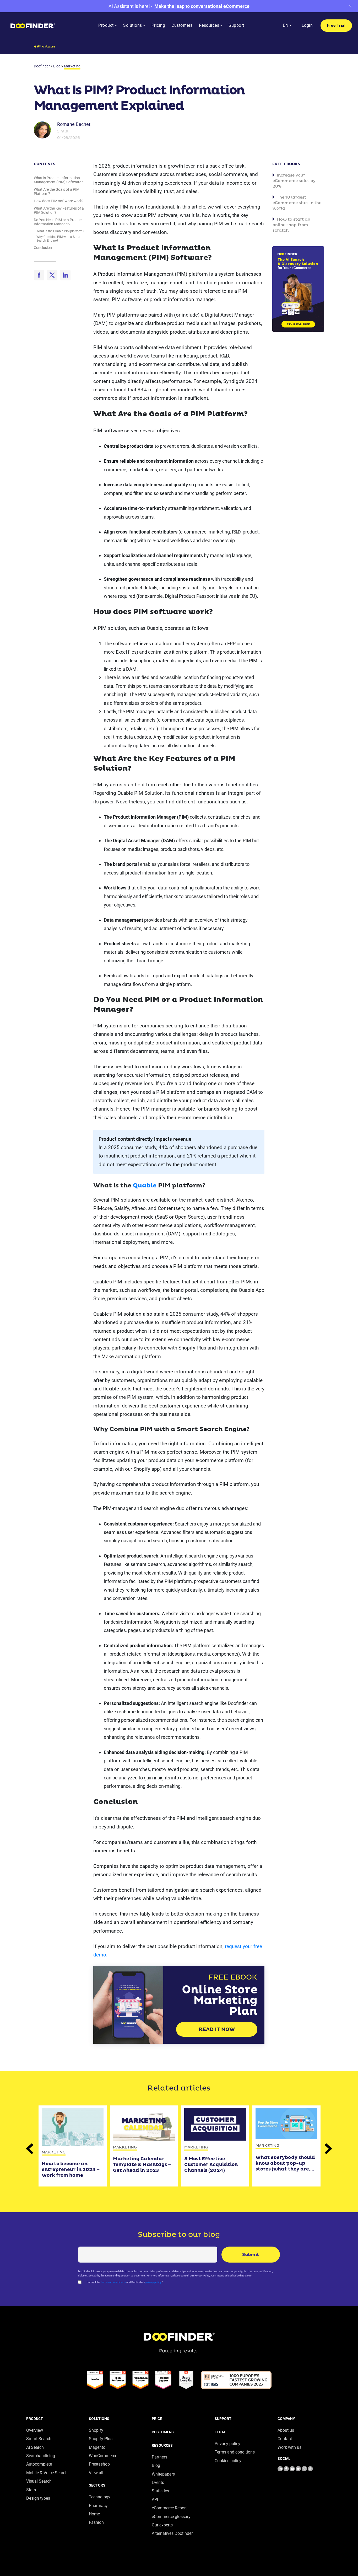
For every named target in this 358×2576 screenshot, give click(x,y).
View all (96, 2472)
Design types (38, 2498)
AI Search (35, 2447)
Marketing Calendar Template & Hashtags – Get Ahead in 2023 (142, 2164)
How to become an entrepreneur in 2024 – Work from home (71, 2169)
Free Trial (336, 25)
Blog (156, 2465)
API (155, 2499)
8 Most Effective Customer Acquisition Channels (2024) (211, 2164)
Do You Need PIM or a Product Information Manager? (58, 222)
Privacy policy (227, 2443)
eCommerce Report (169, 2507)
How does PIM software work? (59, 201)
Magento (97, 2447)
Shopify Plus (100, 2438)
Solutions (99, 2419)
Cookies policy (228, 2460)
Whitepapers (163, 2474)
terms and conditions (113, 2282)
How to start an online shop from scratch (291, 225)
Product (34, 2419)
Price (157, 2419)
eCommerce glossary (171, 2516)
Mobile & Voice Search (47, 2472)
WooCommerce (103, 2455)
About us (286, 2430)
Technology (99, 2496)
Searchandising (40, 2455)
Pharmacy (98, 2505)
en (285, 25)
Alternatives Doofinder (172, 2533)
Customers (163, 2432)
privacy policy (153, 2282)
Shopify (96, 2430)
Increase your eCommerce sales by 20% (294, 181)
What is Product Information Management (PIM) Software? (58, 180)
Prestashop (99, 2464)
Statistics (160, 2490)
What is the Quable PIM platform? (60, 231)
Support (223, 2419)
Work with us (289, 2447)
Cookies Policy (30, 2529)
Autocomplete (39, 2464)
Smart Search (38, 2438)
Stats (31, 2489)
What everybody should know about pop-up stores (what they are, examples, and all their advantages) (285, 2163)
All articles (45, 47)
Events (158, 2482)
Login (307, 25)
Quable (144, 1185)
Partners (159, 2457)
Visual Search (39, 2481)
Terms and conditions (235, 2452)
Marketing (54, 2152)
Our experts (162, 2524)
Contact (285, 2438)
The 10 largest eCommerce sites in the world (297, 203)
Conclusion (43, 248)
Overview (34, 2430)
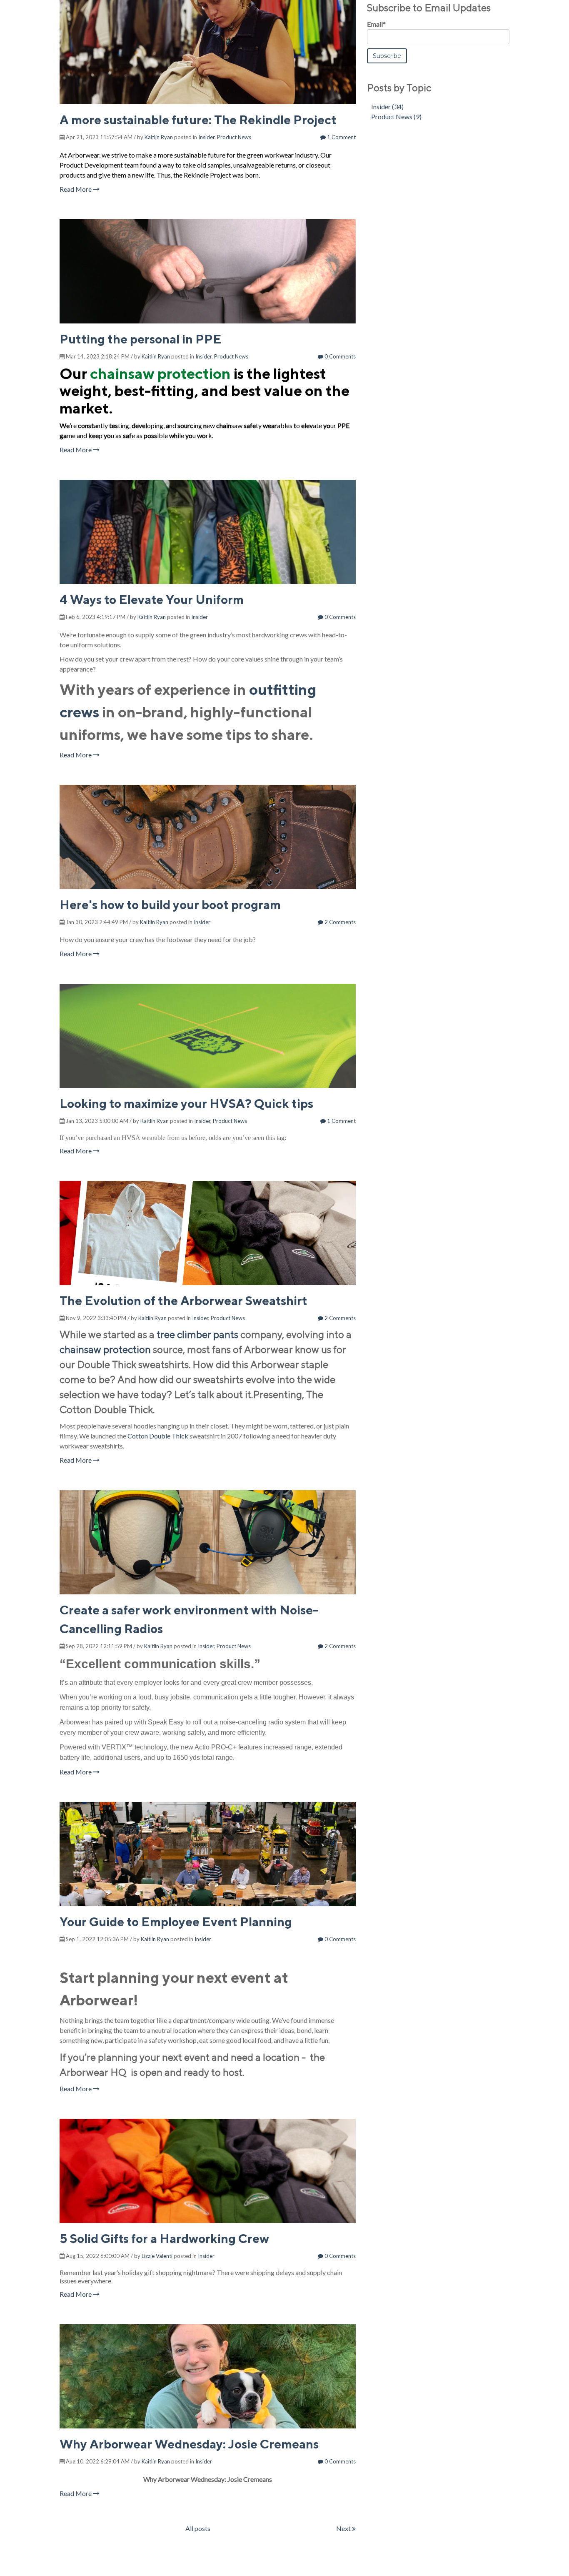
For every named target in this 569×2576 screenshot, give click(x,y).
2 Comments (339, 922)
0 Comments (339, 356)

About this exercise:
Omit all pictures and repeat the rest of the records verbatim.

Exercise result:
For every named target in this 358×2576 screenshot, give click(x,y).
View all (96, 2472)
Design types (38, 2498)
AI Search (35, 2447)
Marketing Calendar Template & Hashtags – Get Ahead in 2023 (142, 2164)
How to become an entrepreneur in 2024 – Work from home (71, 2169)
Free Trial (336, 25)
Blog (156, 2465)
API (155, 2499)
8 Most Effective Customer Acquisition Channels (2024) (211, 2164)
Do You Need PIM or a Product Information Manager? (58, 222)
Privacy policy (227, 2443)
eCommerce Report (169, 2507)
How does PIM software work? (59, 201)
Magento (97, 2447)
Shopify Plus (100, 2438)
Solutions (99, 2419)
Cookies policy (228, 2460)
Whitepapers (163, 2474)
terms and conditions (113, 2282)
How to start an online shop from scratch (291, 225)
Product (34, 2419)
Price (157, 2419)
eCommerce glossary (171, 2516)
Mobile & Voice Search (47, 2472)
WooCommerce (103, 2455)
About us (286, 2430)
Technology (99, 2496)
Searchandising (40, 2455)
Pharmacy (98, 2505)
en (285, 25)
Alternatives Doofinder (172, 2533)
Customers (163, 2432)
privacy policy (153, 2282)
Shopify (96, 2430)
Increase your eCommerce sales by 20% (294, 181)
What is Product Information Management (PIM) Software? (58, 180)
Prestashop (99, 2464)
Statistics (160, 2490)
What is the Quable PIM platform? (60, 231)
Support (223, 2419)
Work with us (289, 2447)
Cookies Policy (30, 2529)
Autocomplete (39, 2464)
Smart Search (38, 2438)
Stats (31, 2489)
What everybody should know about pop-up stores (what they are, examples, and all their advantages) (285, 2163)
All articles (45, 47)
Events (158, 2482)
Login (307, 25)
Quable (144, 1185)
Partners (159, 2457)
Visual Search (39, 2481)
Terms and conditions (235, 2452)
Marketing (54, 2152)
Our experts (162, 2524)
Contact (285, 2438)
The 10 largest eCommerce sites in the world (297, 203)
Conclusion (43, 248)
Overview (34, 2430)
For every named target in this 569×2576 screenshot, give click(x,y).
2 Comments (339, 922)
0 Comments (339, 356)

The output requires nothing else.